Daí que ganhei um período grátis de AppleTV, um dos poucos streamings que ainda não assino porque tive que me impor algum limite em termos de assinatura de streaming e admito que não sabia por onde começar. Muita gente me recomendou “Slow Horses”, “Fundação” é baseada numa das séries de livros que mais amo na vida e tem coisas como “Pachinko” e “For All Mankind” que já estão na minha lista faz tempo (“Ted Lasso”, “Severance” e “Shrinking” eu já assisti por vias menos legalizadas). E diante de tantas opções interessantes é óbvio que não escolhi nenhuma delas e agora estou na metade da primeira temporada de “Murderbot”, uma comédia sci-fi sobre um robô de segurança que consegue quebrar a própria programação, decide usar esse recém-adquirido novo arbítrio pra ficar assistindo séries, mas tem seu entretenimento interrompido pelas pessoas que ele precisa proteger pra que não descubram que ele alterou a própria programação. Não sei o que levou o Alexander Skarsgård a decidir fazer essa série – o fato da foto dele no IMDB ser sem calças por dar alguma pista – mas estou muito feliz com o resultado.

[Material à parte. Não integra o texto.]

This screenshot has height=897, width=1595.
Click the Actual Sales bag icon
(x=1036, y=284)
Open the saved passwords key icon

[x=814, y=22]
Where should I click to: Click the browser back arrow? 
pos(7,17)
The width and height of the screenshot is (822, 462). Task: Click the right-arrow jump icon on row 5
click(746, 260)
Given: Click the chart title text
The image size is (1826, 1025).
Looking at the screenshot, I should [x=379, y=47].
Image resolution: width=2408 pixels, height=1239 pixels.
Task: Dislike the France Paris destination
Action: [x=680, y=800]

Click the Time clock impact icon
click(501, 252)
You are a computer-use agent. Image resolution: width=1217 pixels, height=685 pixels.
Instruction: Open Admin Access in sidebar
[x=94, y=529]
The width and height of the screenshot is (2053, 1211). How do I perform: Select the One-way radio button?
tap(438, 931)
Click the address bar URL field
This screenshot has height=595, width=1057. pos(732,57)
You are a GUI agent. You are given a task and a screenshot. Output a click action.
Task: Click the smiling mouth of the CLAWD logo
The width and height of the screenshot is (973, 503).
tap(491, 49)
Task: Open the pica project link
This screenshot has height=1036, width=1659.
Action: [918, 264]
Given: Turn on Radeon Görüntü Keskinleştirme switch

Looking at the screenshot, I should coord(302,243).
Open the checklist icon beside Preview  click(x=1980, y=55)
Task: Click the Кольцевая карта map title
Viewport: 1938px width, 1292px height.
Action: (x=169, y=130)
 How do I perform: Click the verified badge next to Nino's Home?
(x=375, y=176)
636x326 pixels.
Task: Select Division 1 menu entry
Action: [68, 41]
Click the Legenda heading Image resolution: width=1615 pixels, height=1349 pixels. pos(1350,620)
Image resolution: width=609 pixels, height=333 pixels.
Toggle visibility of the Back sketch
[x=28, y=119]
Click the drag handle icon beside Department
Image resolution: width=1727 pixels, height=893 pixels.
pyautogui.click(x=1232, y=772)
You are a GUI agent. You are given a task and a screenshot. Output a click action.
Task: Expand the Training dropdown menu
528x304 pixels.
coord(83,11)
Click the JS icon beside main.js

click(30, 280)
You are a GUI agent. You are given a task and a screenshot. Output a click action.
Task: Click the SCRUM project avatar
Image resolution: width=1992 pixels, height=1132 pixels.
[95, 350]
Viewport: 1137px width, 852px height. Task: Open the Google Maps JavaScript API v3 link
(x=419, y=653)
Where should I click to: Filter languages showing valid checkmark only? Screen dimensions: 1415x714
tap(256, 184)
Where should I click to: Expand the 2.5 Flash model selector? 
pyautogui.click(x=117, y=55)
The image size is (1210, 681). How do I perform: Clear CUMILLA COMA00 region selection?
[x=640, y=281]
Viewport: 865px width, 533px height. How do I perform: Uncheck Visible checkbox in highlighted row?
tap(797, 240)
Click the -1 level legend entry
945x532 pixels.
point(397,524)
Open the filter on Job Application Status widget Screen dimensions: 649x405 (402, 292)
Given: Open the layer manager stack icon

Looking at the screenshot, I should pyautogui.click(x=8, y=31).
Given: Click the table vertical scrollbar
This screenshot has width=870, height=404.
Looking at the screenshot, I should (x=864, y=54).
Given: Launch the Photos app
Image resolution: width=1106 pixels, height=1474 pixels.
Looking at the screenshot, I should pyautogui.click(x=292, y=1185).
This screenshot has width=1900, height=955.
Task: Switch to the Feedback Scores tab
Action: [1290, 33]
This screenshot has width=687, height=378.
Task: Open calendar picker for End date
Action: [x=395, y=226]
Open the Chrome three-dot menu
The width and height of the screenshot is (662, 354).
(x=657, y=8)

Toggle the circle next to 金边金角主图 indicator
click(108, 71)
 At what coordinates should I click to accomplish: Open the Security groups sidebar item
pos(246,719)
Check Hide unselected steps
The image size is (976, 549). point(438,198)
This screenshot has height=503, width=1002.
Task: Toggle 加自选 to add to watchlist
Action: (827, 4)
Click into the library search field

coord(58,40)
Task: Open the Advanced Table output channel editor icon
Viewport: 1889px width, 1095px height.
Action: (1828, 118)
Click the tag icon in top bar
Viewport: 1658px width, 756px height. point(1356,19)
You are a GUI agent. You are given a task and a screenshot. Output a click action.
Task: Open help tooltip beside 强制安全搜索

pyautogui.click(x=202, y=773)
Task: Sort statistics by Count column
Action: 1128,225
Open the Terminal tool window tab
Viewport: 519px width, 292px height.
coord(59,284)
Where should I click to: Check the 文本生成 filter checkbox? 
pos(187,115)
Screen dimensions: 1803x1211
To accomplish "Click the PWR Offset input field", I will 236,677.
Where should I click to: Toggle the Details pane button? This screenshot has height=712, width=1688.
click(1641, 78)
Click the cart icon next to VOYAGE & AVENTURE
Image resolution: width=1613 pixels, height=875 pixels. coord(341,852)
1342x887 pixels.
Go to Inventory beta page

Na minha jornada pelos reality shows de relacionamento, vim parar agora no Oriente com o incrível “Casamento à Indiana”, da Netflix, que acompanha a casamenteira Sima Taparia em sua rotina de encontrar esposas e maridos para jovens indianos que estão exaustos de procurar por conta própria (boa parte das mulheres) ou são tão bundões que não querem decidir nem quem é o próprio parceiro (boa parte dos homens). O programa oferece uma mistura fascinante de tradição e modernidade, em que no mesmo episódio é consultado um leitor de rostos, que diz se o casal vai dar certo baseado no formato da cara deles e uma mulher deixa de lado as opções da casamenteira porque conheceu um cidadão no Bumble, oferecendo imenso entretenimento e uma ampla variedade de personagens, que vão desde a advogada implicante até o herdeiro bonitão que diz usar na vida pessoal as coisas que aprendeu cuidando de galinhas na empresa da família (???!!!). Se você gosta de acompanhar encontros desconfortáveis, interações sem química alguma e mães dando ultimatos tipo “se você não escolher uma esposa em dois meses eu vou escolher pra você”, este é sim um programa imperdível.

E encerramos a rodada com dois artigos: um essa bizarra reportagem sobre os missionários que estão ilegalmente espalhando rádios tocando passagens bíblicas pra tentar catequizar os povos isolados da Amazônia, no que parece ser uma versão ainda mais absurda das testemunhas de Jeová batendo na sua porta de manhã; e o outro é essa experiência que um professor de inglês fez com a sua turma sobre o uso de IA nas aulas e que, ao contrário das coisas que costumo compartilhar aqui, é bem pouco alarmista e bem mais reflexiva sobre como a inteligência artificial pode alterar a maneira como a gente escreve ou até mesmo a importância que a gente dá pro ato de escrever.